Merge / combine / copy the contents of text or CSV files into a new file

Merge / combine / copy the contents of text or CSV files into a new file

Grand MasterGrand Master

    Feb 19, 2009#1


    Do you have sometimes the need to copy the contents of several text files in a folder together into a new file?

    Well, that can be done with the copy command of Windows with something like:

    copy /A C:\Temp\*.txt C:\Temp\AllTextContent.txt

    But there are some disadvantages using the copy command:
    • The found text files are copied together as stored on the data medium and not inevitably in alphabetical order as often expected. NTFS returns the list of files matching a wildcard pattern like *.txt always in alphabetical order, but other file systems like FAT16, FAT32, exFAT don't do that.
    • The copy command does not verify if the last line of a text file has a line ending and adding one if missing before appending the content of the next text file.
    • There is no possibility to insert a text between the contents of the text files.
    • The copy command appends at end of the file the SUBSTITUTE control character with hexadecimal code 1A which could be be avoided on using /B instead of /A.
    • The copy command does not make any conversion if the text files are in different encodings (Unicode variants, ASCII/ANSI) or have different line endings (DOS, UNIX).
    Main advantages of the copy command: very fast and easy to use.

    The script MergeTextFiles.js available for download on the Macros & Scripts page does not have the limitations of the copy command. It copies the contents of all found files in a specified folder according to a file specification into a new file with taking into account missing line endings on last line and various file formats and encodings.

    The encoding and the line ending format of the new file are defined in the configuration dialog of UltraEdit / UEStudio with the settings:

    Advanced - Settings or Configuration - File handling - Encoding - Default encoding (for new files and file open when auto-detect fails)
    Advanced - Settings or Configuration - File Handling - DOS/Unix/Mac handling - Default file type for new files

    But it is possible to define the encoding and line ending format also in the script by inserting the appropriate conversion commands after command UltraEdit.newFile();

    The format of the line ending in the text files does not matter with by default enabled configuration setting:

    Advanced - Settings or Configuration - File Handling - Conversions - On paste convert line endings to destination type (Unix/Mac/DOS)

    Okay, but you maybe don't want to copy the contents of files in a folder into a new file. Maybe you want to copy the contents of all open files into a new file with the order you can see on the open file tabs bar of UltraEdit / UEStudio. In this case the script MergeTextFiles can be used too because that is also supported.

    And how to use it?

    That's quite simple. Download it from the server and store it in your scripts folder. Open the script file and append at bottom or insert at top the code lines of the function GetListOfFiles which can be downloaded also from the Macros & Scripts page. This function is only needed for merging contents in files found in a folder. Function GetListOfFiles is not required for copying the contents of all open files into a new file. Save the script file and add it to your script list. That's it. It is ready for usage. On execution you will be asked for the main options of the script. Other options like listing the files processed in the output window or which text should be inserted above every text copied from a file must be enabled by modifying the script. The script is completely commented and therefore it should be no problem even for script newbies to make personal adaptations.

    Please read the comment at top of the script file for further details.

    While MergeTextFiles is for general text files there is a second script named MergeCSVFiles.js (Macros & Scripts) specialized on merging content of CSV files (comma-separated values). It merges CSV files without a header line as well as CSV files with a header line. And it supports optionally also to insert the file name of the source CSV file as additional text at start or end of every row of the copied data lines.

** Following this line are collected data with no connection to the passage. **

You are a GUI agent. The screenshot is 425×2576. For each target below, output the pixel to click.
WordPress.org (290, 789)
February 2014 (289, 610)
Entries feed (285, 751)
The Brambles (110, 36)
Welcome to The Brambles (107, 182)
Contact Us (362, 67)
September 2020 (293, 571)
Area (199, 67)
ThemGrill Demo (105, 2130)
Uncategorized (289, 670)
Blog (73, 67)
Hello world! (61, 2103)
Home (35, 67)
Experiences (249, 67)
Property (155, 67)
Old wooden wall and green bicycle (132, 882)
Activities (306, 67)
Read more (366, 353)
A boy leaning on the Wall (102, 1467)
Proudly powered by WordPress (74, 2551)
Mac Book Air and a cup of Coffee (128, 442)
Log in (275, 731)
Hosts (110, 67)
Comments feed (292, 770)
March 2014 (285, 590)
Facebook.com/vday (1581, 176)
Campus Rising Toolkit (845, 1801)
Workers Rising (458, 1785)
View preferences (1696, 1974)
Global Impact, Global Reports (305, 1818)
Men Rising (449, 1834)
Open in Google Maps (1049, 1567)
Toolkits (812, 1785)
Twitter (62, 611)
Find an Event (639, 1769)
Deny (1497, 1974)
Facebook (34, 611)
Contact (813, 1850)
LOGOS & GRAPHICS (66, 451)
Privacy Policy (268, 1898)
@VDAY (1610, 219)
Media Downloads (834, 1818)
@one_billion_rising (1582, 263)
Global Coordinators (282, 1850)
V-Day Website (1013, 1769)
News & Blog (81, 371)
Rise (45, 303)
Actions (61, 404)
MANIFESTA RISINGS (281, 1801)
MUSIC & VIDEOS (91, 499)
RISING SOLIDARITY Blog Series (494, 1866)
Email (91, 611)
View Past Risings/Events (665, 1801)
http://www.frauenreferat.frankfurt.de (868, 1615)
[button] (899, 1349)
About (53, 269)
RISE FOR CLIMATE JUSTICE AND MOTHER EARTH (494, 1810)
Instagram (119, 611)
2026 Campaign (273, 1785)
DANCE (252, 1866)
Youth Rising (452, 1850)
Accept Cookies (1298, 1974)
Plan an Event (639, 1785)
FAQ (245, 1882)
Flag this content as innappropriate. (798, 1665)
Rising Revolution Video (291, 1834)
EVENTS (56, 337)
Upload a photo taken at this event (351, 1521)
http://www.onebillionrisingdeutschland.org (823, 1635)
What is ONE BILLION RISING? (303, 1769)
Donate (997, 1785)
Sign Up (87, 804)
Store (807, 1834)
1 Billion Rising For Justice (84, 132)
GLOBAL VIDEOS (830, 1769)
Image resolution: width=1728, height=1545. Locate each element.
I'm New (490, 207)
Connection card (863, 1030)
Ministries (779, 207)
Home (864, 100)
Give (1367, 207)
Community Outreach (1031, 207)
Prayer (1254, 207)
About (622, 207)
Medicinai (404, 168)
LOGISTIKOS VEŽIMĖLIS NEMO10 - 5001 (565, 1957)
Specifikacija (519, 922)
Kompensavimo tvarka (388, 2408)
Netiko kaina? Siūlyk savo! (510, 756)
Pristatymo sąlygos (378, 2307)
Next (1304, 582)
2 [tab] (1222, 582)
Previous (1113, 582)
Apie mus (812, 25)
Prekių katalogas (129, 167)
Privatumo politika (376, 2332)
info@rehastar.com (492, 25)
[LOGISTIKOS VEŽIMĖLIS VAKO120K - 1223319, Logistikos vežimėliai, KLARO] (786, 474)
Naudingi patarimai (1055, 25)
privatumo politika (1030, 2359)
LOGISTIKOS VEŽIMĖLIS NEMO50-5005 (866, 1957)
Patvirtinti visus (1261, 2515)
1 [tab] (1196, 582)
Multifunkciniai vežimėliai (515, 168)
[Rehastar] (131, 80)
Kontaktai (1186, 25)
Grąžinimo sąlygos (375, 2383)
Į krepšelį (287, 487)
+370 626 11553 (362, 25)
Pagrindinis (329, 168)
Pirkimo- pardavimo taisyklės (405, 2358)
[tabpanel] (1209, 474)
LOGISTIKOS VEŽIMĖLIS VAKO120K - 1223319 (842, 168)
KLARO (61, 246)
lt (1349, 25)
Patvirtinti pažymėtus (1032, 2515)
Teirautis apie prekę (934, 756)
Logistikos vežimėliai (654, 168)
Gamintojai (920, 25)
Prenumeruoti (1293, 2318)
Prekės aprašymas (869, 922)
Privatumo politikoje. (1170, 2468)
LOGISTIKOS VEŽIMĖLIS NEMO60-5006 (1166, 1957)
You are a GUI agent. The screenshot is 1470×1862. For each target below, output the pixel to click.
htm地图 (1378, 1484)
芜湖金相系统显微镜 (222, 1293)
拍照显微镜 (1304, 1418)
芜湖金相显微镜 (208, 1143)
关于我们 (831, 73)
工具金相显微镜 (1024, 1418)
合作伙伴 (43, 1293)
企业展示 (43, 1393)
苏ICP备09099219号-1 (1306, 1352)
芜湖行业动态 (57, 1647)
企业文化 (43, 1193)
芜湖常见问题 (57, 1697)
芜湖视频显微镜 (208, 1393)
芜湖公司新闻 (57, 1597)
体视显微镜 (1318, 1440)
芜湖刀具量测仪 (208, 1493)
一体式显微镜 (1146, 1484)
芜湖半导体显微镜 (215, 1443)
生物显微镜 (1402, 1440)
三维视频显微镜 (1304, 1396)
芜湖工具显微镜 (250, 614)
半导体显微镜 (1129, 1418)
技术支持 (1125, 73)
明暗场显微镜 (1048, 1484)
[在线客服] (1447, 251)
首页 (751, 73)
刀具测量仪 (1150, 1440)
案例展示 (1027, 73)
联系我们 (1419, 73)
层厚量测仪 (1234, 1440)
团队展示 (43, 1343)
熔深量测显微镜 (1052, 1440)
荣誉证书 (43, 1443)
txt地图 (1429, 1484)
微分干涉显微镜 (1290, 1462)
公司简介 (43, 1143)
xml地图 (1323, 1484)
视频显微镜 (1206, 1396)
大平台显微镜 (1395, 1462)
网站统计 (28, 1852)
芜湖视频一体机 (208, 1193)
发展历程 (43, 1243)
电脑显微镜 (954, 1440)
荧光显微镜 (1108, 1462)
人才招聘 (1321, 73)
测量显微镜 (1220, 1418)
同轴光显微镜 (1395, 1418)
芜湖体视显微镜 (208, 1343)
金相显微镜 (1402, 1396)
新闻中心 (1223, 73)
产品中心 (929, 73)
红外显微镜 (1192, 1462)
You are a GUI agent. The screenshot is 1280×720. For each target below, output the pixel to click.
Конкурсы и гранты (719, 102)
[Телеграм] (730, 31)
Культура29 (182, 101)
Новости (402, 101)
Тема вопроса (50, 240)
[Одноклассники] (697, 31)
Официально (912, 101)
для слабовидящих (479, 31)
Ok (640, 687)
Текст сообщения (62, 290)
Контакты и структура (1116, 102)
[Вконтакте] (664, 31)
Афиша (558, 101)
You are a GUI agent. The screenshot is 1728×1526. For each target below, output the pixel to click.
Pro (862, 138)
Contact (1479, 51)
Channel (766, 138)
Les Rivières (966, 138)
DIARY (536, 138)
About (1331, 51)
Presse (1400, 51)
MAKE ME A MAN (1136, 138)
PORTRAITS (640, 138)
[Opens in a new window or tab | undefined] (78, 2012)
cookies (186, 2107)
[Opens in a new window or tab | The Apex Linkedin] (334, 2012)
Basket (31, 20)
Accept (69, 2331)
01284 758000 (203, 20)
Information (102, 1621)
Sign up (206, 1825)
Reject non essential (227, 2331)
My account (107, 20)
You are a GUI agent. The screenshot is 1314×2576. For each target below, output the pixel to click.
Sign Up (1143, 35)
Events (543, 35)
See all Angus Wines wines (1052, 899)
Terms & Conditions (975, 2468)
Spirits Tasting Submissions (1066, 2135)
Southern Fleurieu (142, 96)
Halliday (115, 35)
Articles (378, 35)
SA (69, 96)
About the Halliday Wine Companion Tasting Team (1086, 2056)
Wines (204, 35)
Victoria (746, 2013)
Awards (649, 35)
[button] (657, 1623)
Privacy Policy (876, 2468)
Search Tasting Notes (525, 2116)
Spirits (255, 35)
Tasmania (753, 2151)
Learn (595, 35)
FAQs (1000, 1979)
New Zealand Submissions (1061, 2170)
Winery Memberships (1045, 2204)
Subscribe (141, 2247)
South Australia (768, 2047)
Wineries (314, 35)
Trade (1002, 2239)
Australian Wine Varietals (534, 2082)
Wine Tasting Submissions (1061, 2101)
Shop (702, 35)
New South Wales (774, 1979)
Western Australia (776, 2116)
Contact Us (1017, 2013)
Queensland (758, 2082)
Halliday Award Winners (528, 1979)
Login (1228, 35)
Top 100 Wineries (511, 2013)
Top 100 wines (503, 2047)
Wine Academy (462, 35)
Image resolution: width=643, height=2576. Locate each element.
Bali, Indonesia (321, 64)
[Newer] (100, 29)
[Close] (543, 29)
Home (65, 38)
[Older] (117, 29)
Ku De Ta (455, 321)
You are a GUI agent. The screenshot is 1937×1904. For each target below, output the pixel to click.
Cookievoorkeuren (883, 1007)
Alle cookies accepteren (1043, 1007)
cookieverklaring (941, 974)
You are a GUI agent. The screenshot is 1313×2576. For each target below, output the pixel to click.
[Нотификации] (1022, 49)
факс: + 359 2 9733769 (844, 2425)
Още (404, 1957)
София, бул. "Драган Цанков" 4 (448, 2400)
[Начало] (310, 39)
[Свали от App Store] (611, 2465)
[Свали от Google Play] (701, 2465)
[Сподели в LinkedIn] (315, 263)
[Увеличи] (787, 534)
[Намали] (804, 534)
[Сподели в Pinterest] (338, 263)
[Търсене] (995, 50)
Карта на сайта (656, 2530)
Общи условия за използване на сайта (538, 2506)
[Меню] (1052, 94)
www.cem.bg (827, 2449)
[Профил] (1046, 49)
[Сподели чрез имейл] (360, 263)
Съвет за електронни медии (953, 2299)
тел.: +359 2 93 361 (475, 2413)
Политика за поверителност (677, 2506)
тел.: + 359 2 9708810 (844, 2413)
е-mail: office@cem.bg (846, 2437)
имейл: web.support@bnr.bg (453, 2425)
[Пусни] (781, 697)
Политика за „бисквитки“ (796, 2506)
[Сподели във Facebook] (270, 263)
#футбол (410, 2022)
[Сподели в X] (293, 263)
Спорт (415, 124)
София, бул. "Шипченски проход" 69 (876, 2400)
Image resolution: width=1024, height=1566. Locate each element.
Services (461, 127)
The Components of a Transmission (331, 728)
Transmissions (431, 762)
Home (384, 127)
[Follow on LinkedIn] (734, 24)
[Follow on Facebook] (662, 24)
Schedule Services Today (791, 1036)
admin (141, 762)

    This script requires the function GetListOfFiles (Macros & Scripts) which must be appended at bottom or inserted at top of the script. Further if the options to insert the source file names is used it requires the function GetNameOfFile or GetFileName available in the script file FileNameFunctions.js which can be downloaded also the Macros & Scripts page.

    Please read the comment at top of the script file for further details.

    Both script files were last updated on 2016-02-18.

    If you have found a mistake in the script code, a typo or grammar mistake, or something is not clear, or if there is a problem with one of the two scripts, then please post a reply here and inform me. Suggestions for further enhancements are also welcome.

    If somebody translates one or both scripts to a different language (= localizes the script) it would be fine to post here a reply and attach the script as ZIP file. I would look into it, test if the localized script still works and send it to IDM to upload it to their server with a reference on the Macros & Scripts page. Please insert at top of the localized script below the copyright line a line with your (alias) name for the translation, something like Translated by: xxx in your language.

    The line and block comments can be removed from both script files by running a replace all (from top of file) searching with Perl regular expression for ^ *//.+[\r\n]+|^ */\*[\s\S]+?\*/[\r\n]+| +//.+$ and using an empty replace string. The first part in this OR expression with three arguments matches entire lines containing only a line comment, the second part matches block comments, and third part matches line comments right to code. Removal of the comments makes the usage of these scripts more efficient on using them often because of JavaScript interpreter has to interpret less characters and lines.